CISARUA – Jika selama ini Corporate Social Responsibility (CSR) diberikan secara langsung dan tidak berkesinambungan, maka tindakan itu dinilai kurang tepat. Serupa dengan teori butterfly effect, CSR yang diberikan begitu saja memang terlihat sepele tapi justru memberikan dampak besar di masa depan.”Entah bentuknya apa, CSR harus sustainable, dan tidak boleh boleh ad-hoc. Memberikan duit sekali tapi terus ditinggal, itu kurang tepat. Yang perlu diperhatikan adalah, CSR sebagai bisnis sosial di wilayah abu-abu,” tutur Nenny Soemawinata, Managing Director Putera Sampoerna Foundation (PSF), Jumat, (29/11).

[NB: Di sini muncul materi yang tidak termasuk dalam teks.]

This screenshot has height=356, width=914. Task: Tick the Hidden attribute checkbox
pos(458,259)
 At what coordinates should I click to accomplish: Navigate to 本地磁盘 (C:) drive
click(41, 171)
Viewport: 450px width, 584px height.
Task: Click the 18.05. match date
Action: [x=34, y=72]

Maksudnya, lanjut Nenny, CSR abu-abu itu contohnya seperti beasiswa pendidikan. CSR jenis ini sepintas seperti CSR dengan konsep bisnis sosial karena menyentuh sisi pendidikan. Tapi, jika CSR itu dikucurkan hanya dalam periode tertentu, dan tidak ada penunjangnya maka CSR itu bisa dikatakan CSR bisnis konvensional dengan target profit.

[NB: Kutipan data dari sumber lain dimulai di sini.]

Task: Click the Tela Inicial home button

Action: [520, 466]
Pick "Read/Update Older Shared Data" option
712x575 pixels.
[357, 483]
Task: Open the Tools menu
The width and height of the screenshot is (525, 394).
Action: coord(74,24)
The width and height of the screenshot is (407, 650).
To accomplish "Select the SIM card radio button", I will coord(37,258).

Yang tepat adalah, bagi siswa yang memperoleh beasiswa untuk menempuh pendidikan entah itu di lembaga pendidikan negeri, swasta, atau pun lembaga pendidikan di bawah naungan PSF, maka seharusnya beasiswa yang diberikan itu juga disertai dengan pelatihan soft skill.

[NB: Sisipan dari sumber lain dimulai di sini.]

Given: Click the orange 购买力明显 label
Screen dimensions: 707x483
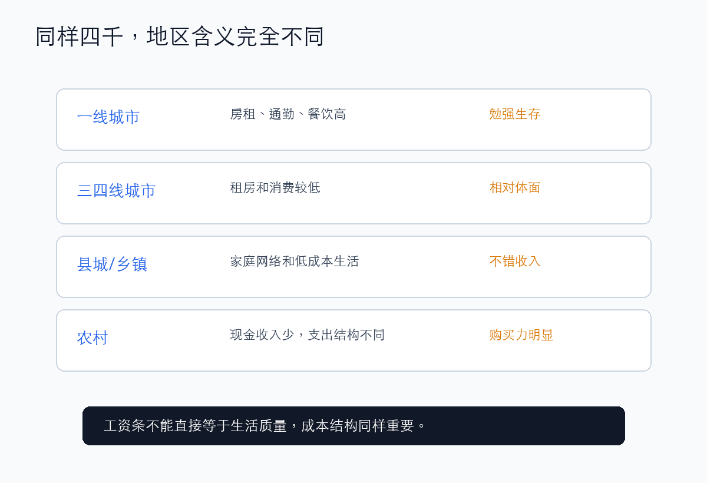Looking at the screenshot, I should tap(521, 335).
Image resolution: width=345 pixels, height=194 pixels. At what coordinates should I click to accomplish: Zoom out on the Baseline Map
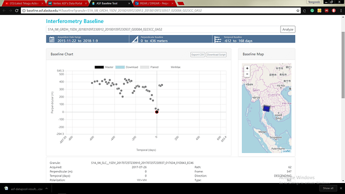[x=247, y=74]
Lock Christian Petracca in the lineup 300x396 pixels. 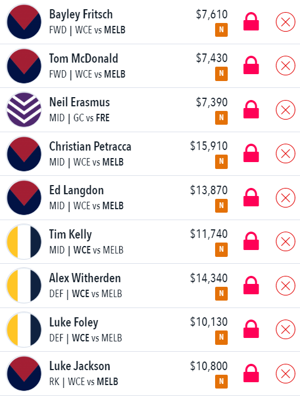[251, 153]
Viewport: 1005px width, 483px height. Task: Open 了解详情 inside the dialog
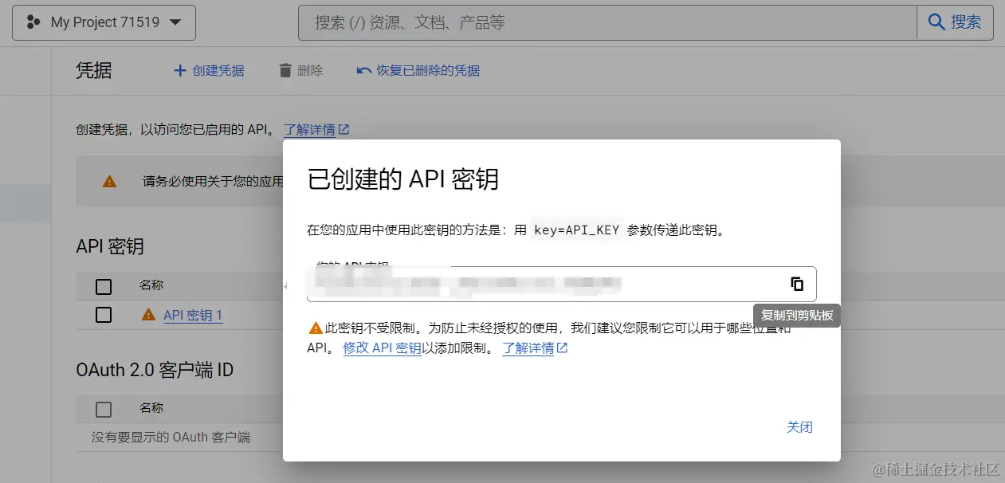pos(530,348)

Pelatihan yang diberikan juga jangan sampai berhenti di level Sekolah Menegah Atas (SMA) saja misalnya. Tapi, pelatihan tersebut harus benar-benar diberikan secara tuntas sehingga siswa yang bersangkutan memiliki mental pencipta lapangan kerja, bukan pencari kerja ketika masuk ke bursa pekerjaan nanti.

“Coba bayangkan dampaknya jika CSR diberikan secara tidak tuntas, tidak sepenuhnya,” ujar Nenny.

Sebagai contoh, belum lama ini pemerintah memiliki wacana untuk membangun fasilitas perawatan pesawat. Ide ini muncul lantaran selama ini maskapai penerbangan harus menerbangkan pesawatnya jauh hingga ke Hongkong atau bahkan Australia. Hal seperti itu tentunya sangat membebani operasional maskapai penerbangan.

Maka, tercetuslah ide membangun fasilitas tersebut, dan katakanlah ketika pembangunannya selesai nanti maka akan dibutuhkan sekitar 200 teknisi penerbangan. Tapi, siswa-siswa yang sudah lulus menyelesaikan pendidikan tidak dilengkapi dengan soft skill yang memadai.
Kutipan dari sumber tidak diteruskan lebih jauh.